The BBC took a look at a new book that explores the life and career of secretive Inverness mystery writer Elizabeth Mackintosh, who died in 1952. Mackintosh was one of the UK's most successful novelists and playwrights but is better known by her pen-names including Josephine Tey and Gordon Daviot.

The Washington Review of Books profiled the new scholarly work, The Legendary Detective: The Private Eye in Fact and Fiction, by John Walton, a professor of sociology at the University of California-Davis. As the author states, "This is a study of American society and culture that reveals how the detective business arose, fashioning its own fictions, in tandem with a culture industry that was constrained by commercial fact, each a piece of the larger political economy and both subject to an essential interplay."

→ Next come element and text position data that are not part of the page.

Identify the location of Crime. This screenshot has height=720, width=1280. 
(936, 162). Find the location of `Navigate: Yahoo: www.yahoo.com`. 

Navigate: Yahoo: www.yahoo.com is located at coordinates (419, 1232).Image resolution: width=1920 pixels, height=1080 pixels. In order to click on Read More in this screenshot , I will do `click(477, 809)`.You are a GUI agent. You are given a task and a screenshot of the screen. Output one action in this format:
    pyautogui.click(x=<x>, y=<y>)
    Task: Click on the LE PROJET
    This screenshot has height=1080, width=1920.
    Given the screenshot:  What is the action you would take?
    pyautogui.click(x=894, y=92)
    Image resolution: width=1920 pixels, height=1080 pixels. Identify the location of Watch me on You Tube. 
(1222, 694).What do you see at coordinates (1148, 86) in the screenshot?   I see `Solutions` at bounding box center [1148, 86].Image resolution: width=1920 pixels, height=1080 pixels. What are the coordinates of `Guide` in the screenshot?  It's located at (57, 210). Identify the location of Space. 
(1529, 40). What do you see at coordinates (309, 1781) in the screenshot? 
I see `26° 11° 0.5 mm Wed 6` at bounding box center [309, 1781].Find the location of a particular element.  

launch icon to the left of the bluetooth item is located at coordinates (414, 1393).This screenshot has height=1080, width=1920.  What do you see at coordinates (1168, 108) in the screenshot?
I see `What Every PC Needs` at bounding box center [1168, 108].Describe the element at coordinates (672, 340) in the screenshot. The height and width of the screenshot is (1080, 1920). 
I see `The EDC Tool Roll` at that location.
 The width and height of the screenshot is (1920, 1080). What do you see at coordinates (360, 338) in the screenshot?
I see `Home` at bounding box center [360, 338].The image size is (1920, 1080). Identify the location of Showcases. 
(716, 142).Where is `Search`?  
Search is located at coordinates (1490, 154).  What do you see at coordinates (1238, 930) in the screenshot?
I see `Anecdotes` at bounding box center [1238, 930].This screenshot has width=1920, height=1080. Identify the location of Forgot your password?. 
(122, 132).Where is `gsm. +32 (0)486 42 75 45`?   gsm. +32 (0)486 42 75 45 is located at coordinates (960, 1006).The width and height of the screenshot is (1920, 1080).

Another new book on private detectives was discussed in the Wall Street Journal with a look at The Legendary Detective by John Walton and its take on the private eye in fact and fiction.

Author-educator Andy Martin shadowed crime fiction author Lee Child to observe the creative process all the way from the first word (“Moving”) to the last (“needle”), and the result is an interactive Q&A for the New York Times and the new book Reacher Said Nothing: Lee Child and the Making of Make Me.

A look at the latest journal reviews of crime fiction includes Declan Hughes writing for the The Irish times and offering up new books by Michael Connelly, Ian Rankin, Robert Galbraith, and Sarah Weinman.

This week's featured crime poem at the 5-2 is "Again one hand" by Simon Perchik.

In the Q&A roundup, father-son duo of Jonathan and Jesse Kellerman talk about collaborating for the first time on the novel The Golem of Hollywood; Karla M. Hull stopped by Omnimystery News to discuss her new first in series mystery, A Sip of Death; Sons of Spade welcomed S.W. Lauden, a prolific short-story author whose debut novel, Bad Citizen Corporation, has just been published; The CBC chatted with crime writer Ian Rankin about his new novel Even Dogs in the Wild; and The Mystery People snagged Eric Beetner in a Q&A about his new novel The Rumrunners.